ACR Open Rheumatol. 2022 Sep;4(9):804-810. doi: 10.1002/acr2.11478. Epub 2022 Jun 27.

Abstract

Objective: Two cohort studies in patients with multisystem inflammatory syndrome in children (MIS-C) demonstrated contrasting results regarding the benefit of initial immunomodulatory treatment with intravenous immunoglobulin (IVIG) alone versus IVIG and glucocorticoids. We sought to determine whether application of different MIS-C definitions and differing disease severity between cohorts underlay discrepant results.

Methods: The Overcoming COVID-19 Public Health Surveillance Registry (OC-19) included patients meeting the US Centers for Disease Control and Prevention (CDC) MIS-C definition, whereas the Best Available Treatment Study (BATS) applied the World Health Organization (WHO) definition. We applied the WHO definition to the OC-19 cohort and the CDC definition to the BATS cohort and determined the proportion that did not meet the alternate definition. We compared illness severity indicators between cohorts.

Results: Of 349 OC-19 patients, 9.5% did not meet the WHO definition. Of 350 BATS patients, 10.3% did not meet the CDC definition. Most organ system involvement was similar between the cohorts, but more OC-19 patients had WHO-defined cardiac involvement (87.1% vs 79.4%, P = 0.008). OC-19 patients were more often admitted to intensive care (61.0% vs 44.8%, P < 0.001) and more often received vasopressors or inotropes (39.5% vs 22.9%, P < 0.001) before immunomodulatory treatment.

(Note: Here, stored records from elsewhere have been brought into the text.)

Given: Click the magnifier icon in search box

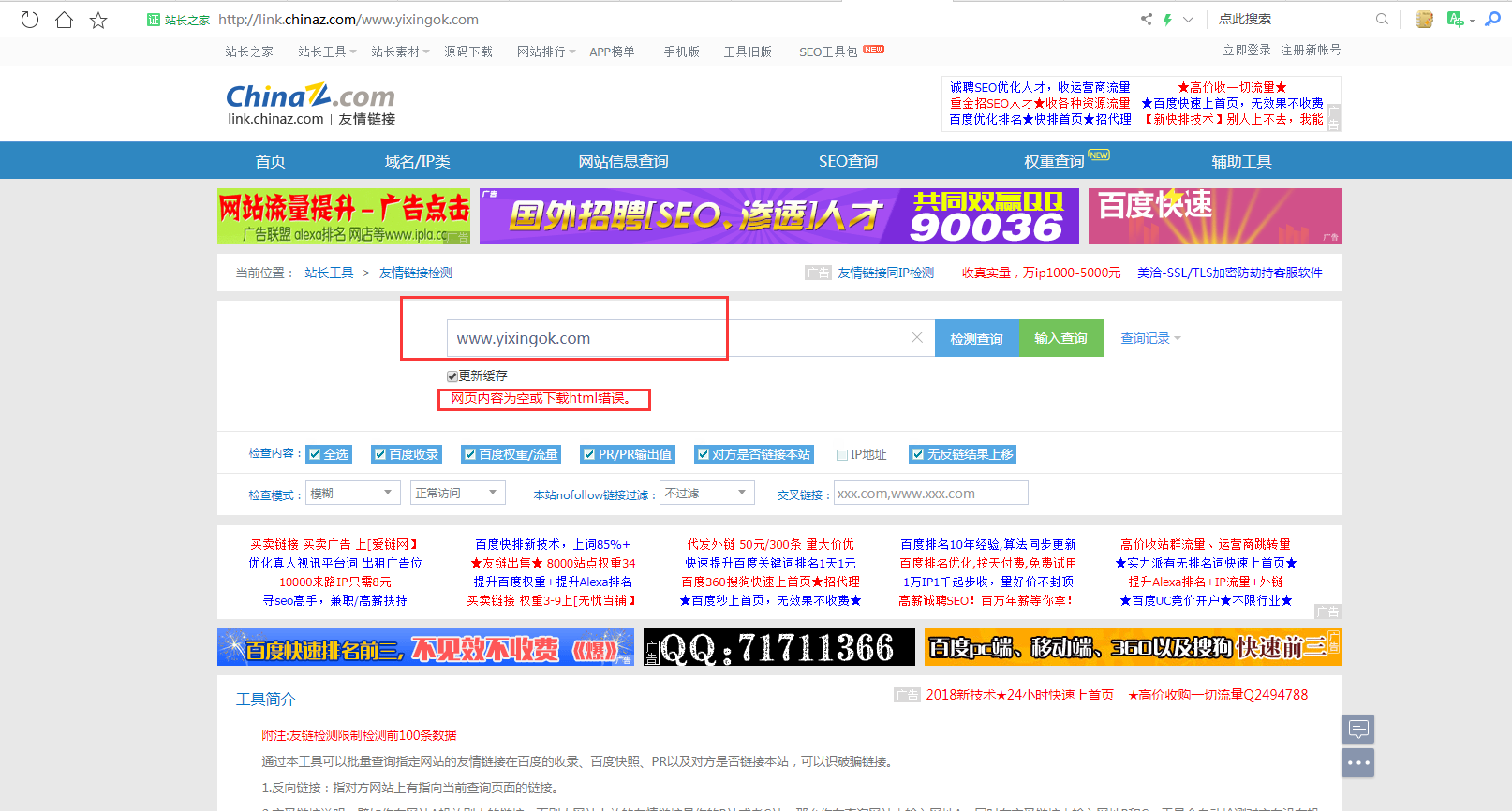Looking at the screenshot, I should point(1381,19).
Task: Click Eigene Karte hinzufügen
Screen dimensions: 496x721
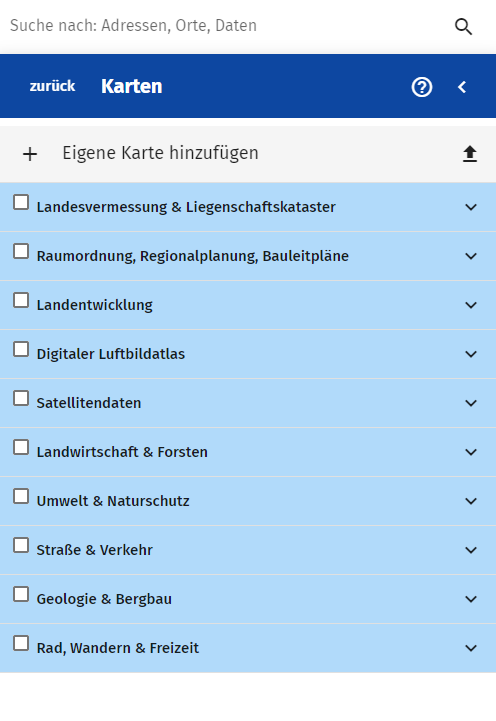Action: pos(160,153)
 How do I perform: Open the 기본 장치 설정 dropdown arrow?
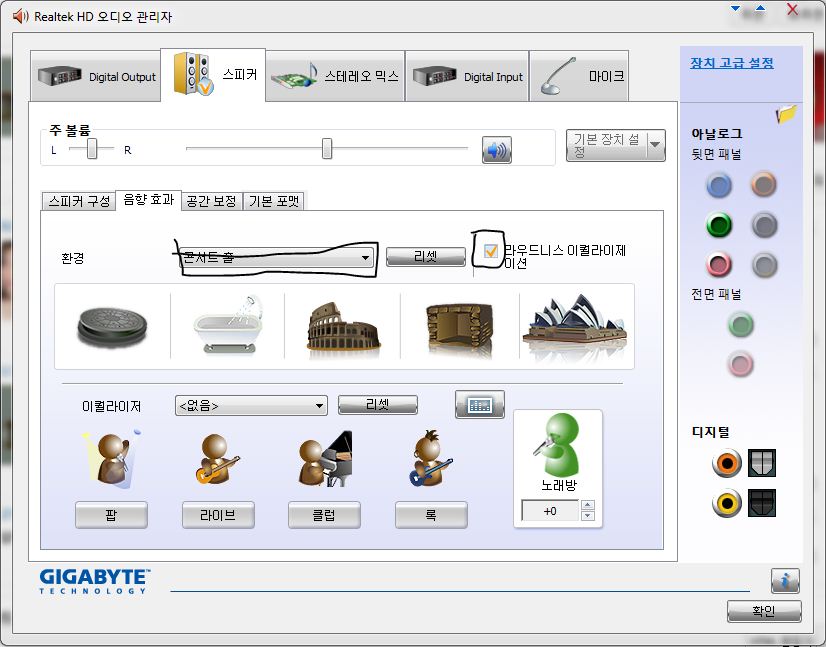(x=655, y=145)
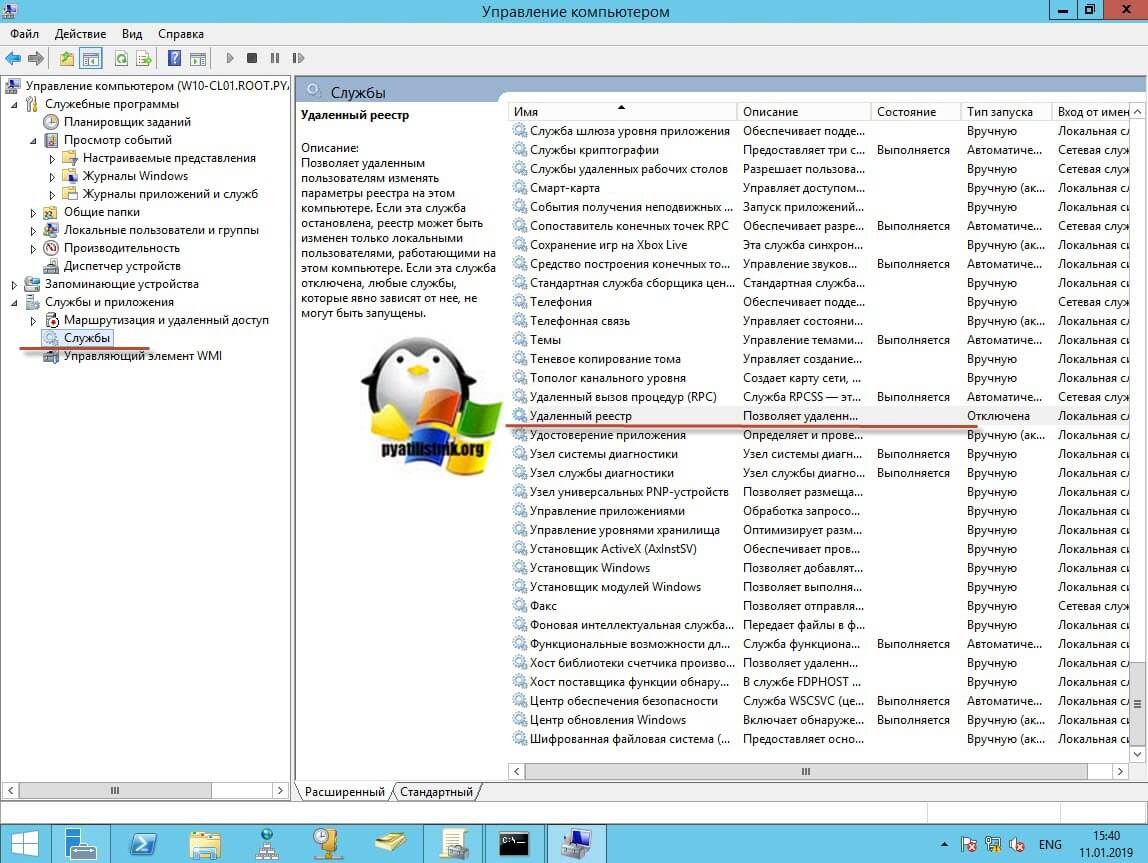Image resolution: width=1148 pixels, height=863 pixels.
Task: Toggle the Show/Hide console tree icon
Action: coord(91,59)
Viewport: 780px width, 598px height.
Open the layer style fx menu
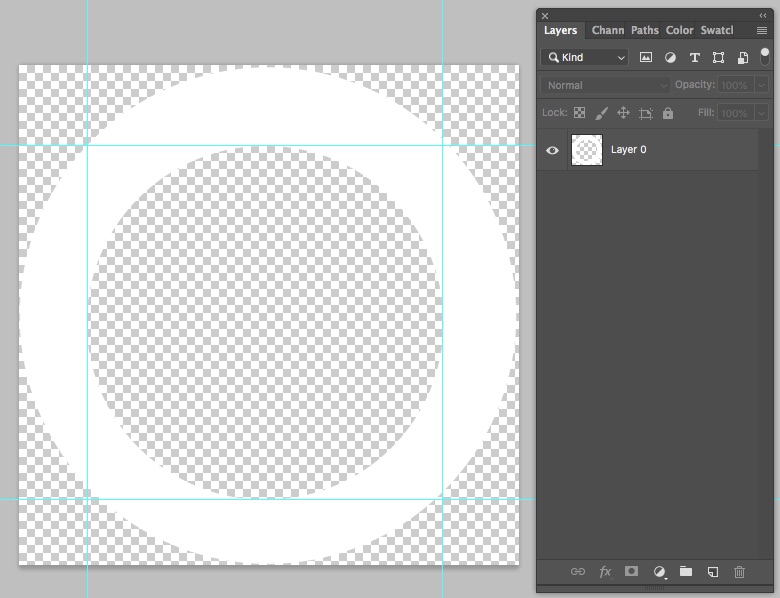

Conclusion: Greater illness severity and cardiovascular involvement in the OC-19 cohort compared with the BATS cohort, and not use of different MIS-C case definitions, may have contributed to differing study conclusions about optimal initial treatment for MIS-C. Disease severity should be considered in future MIS-C study designs and treatment recommendations to identify patients who would benefit from aggressive immunomodulatory treatment.